→ RECORDS PROVIDED:

- Opening Delimiter -

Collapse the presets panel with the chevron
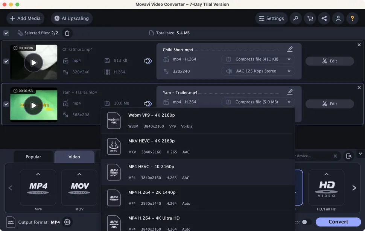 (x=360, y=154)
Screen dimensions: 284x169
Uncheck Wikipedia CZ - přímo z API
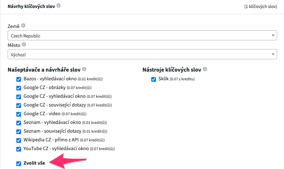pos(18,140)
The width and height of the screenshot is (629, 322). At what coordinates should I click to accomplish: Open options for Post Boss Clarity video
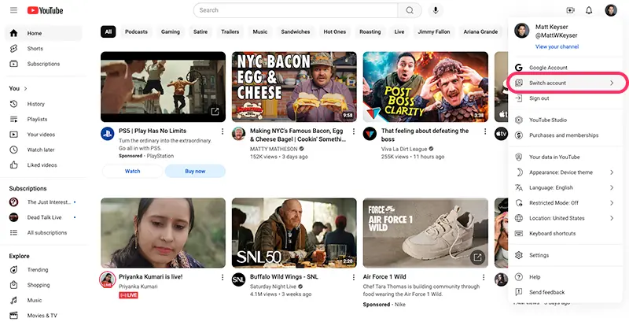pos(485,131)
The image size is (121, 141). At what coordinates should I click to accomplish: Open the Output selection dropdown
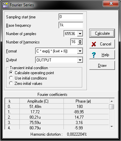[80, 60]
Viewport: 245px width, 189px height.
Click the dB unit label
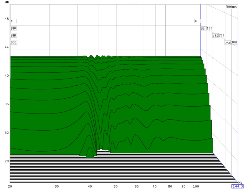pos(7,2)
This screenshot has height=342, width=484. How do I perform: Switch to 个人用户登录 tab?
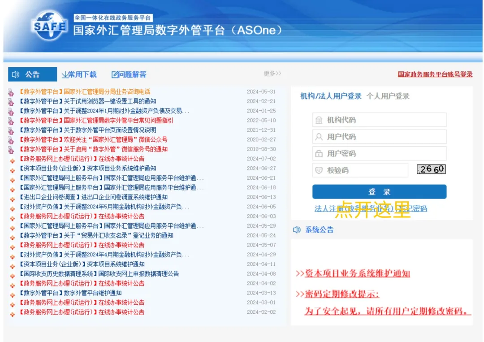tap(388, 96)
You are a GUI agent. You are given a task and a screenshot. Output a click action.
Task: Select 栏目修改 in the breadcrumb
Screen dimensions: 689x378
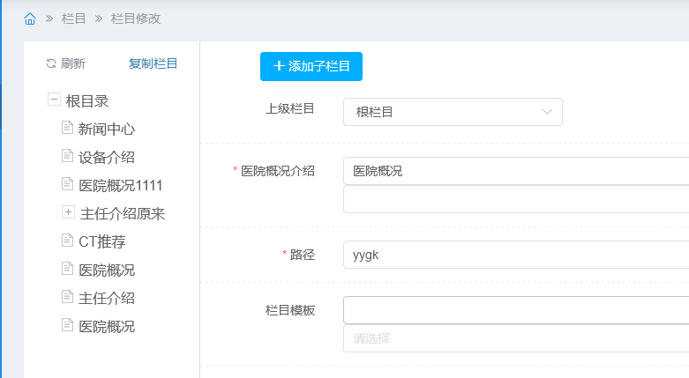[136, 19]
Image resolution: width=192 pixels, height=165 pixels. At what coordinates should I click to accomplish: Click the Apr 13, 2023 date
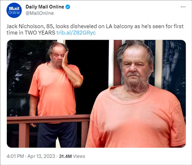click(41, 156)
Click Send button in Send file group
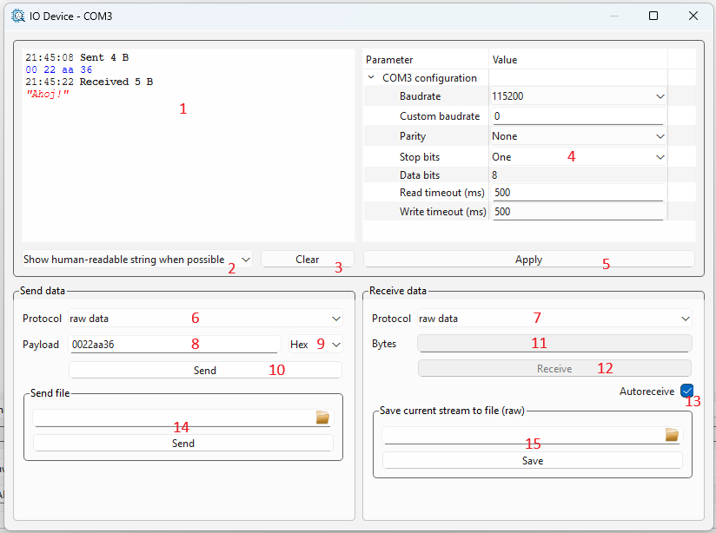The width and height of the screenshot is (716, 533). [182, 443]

- Closing Delimiter -
- Opening Delimiter -

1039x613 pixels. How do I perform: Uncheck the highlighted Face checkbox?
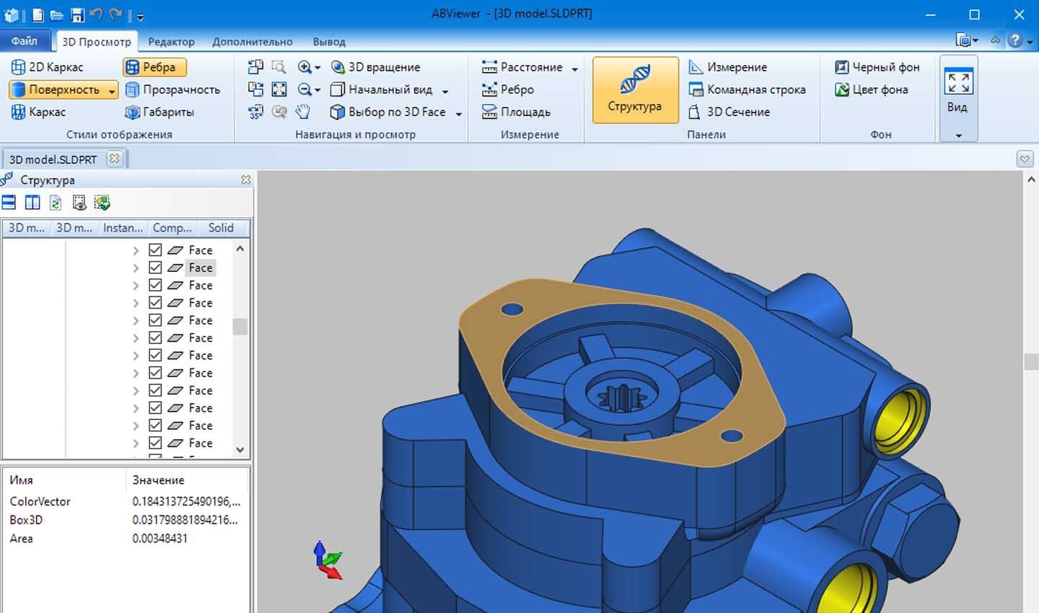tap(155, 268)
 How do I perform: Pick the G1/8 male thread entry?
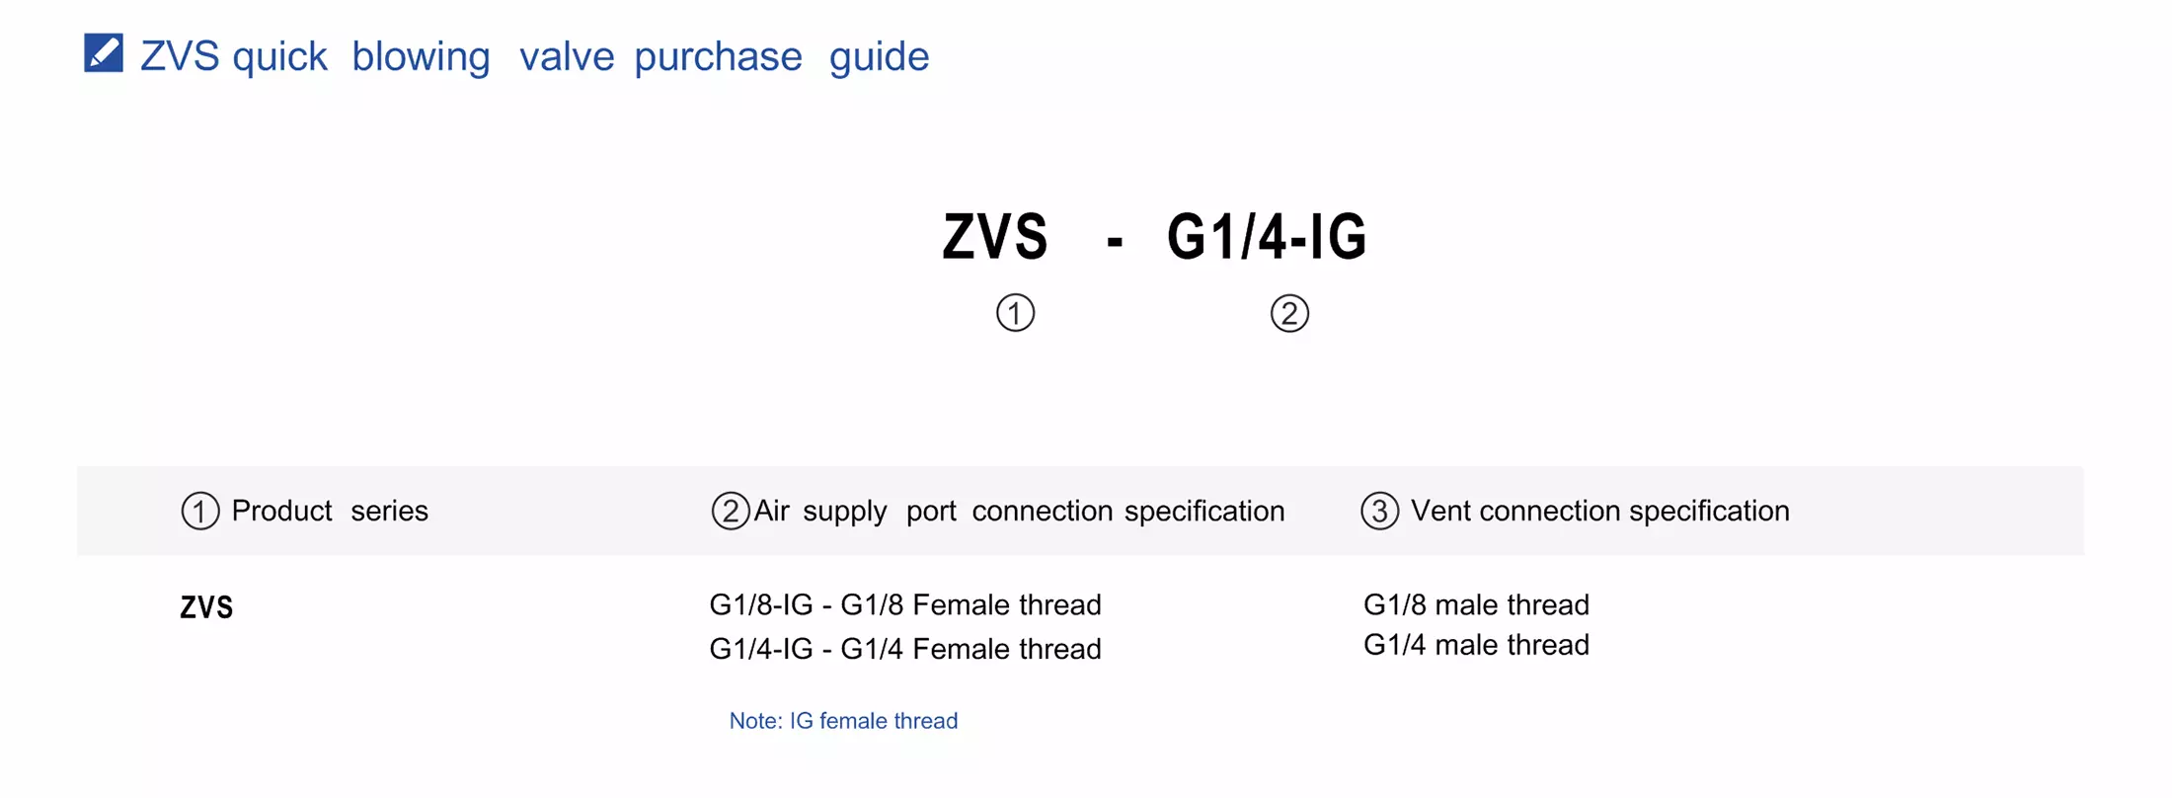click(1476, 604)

- Closing Delimiter -

→ YOUR TASK: Only the lines of the listing above from the one with "Collapse the presets panel with the chevron" through the one with "You are a GUI" should be output, exactly, with both ends kept and pictures left out.

→ RESPONSE TO THIS EXERCISE:
Collapse the presets panel with the chevron
 (x=360, y=154)
Screen dimensions: 284x169
Uncheck Wikipedia CZ - přímo z API
pos(18,140)
The width and height of the screenshot is (629, 322). At what coordinates should I click to accomplish: Open options for Post Boss Clarity video
pos(485,131)
The image size is (121, 141). At what coordinates should I click to accomplish: Open the Output selection dropdown
[80, 60]
Viewport: 245px width, 189px height.
Click the dB unit label
pos(7,2)
This screenshot has height=342, width=484. How do I perform: Switch to 个人用户登录 tab?
tap(388, 96)
You are a GUI agent. You are given a task and a screenshot. Output a click action.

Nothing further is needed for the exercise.